Douglas recruited two co-founders: Vlad, a master's graduate in artificial intelligence who built the tech, and Ashok Patel, a former Blackberry executive who handled hardware. They built an analytics platform using Wi-Fi sensors to track actual people passing screens, measuring not just impressions but dwell time and conversion signals. By 2013, they had their first year revenue: "about $100,000." They raised capital in two rounds—an equity round that netted roughly $650,000 from XDL Capital and BDC (a Canadian government VC), then a second convertible note from 500 Startups. Total capital raised: approximately $1 million Canadian.
Linkit's sales process was brutally manual. There were only about 30 large network operators worth pursuing in Canada and the US—companies like OLG (Ontario Lottery Gaming with 9,000 screens), Clear Channel, and Lamar. Douglas and the team went after these targets directly. Customers started as pilots—long trial periods to validate the product before converting to paid subscriptions. Of their 18 pilot customers by May 2016, six had converted to paying customers, each worth roughly "five grand a month," which added up to their "25,000" monthly recurring revenue.
The biggest win was validating that advertisers actually wanted this data. The moment Linkit showed a billboard owner that their claimed "million people per year" was actually "half a million," the value proposition became undeniable. The industry's 35% annual growth proved the market was expanding. What didn't work yet: they had zero churn except one pilot client who rejected the service post-trial. The challenge wasn't retention—it was pipeline. Getting six paying customers from 30 targets in 3 years meant the sales cycle was long and the TAM was tiny.

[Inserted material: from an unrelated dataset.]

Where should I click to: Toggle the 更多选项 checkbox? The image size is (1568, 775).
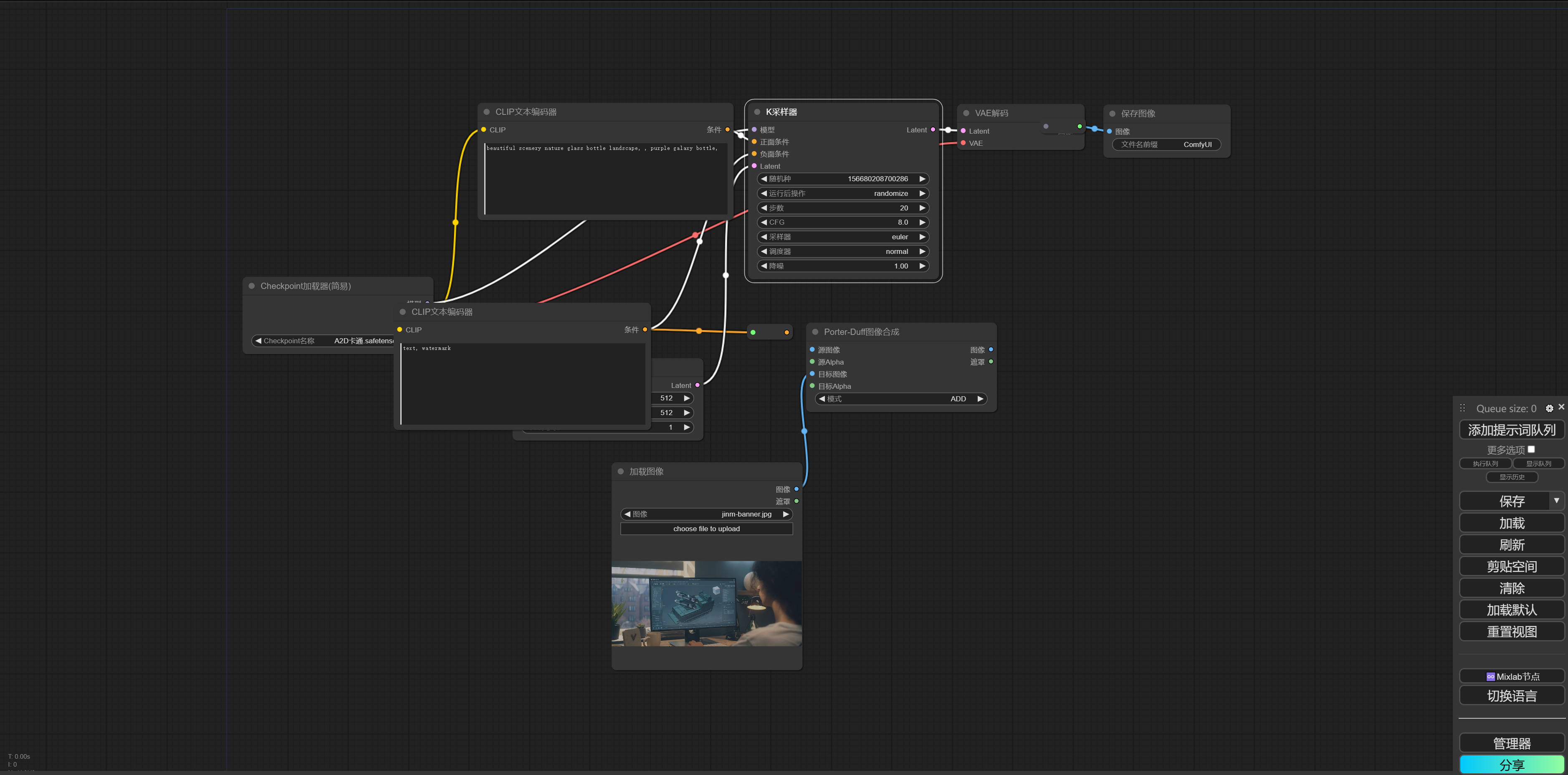1532,449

In May 2016, Linkit was lean—6 employees, high revenue-per-employee, and on pace to hit "just under a million" in 2016 annual revenue (up from $250,000 in 2015). Douglas was 23 years old, focused on growth rather than raising more capital immediately (though he'd look again in 4-6 months). He saw the future as real-time bidding for billboard inventory online, turning a relationship-driven, phone-call market into an efficient, transparent marketplace.